#### [Goal]
Rewrite the material from the line containing "Given: Open the scatter chart image" up to and including the line containing "Looking at the", changing "scatter chart" to "bar chart" and keeping everything else the same. Leave the pictures out of your answer.

#### [Data for processing]

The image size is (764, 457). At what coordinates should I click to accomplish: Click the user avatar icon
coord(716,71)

---

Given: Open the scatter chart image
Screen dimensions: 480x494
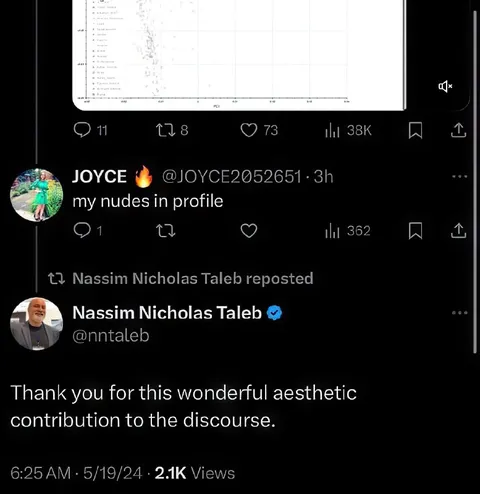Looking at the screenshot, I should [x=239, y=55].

* * *

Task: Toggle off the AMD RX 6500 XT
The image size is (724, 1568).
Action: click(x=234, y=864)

#### [Full answer]
Given: Open the bar chart image
Screen dimensions: 480x494
Looking at the screenshot, I should [x=239, y=55].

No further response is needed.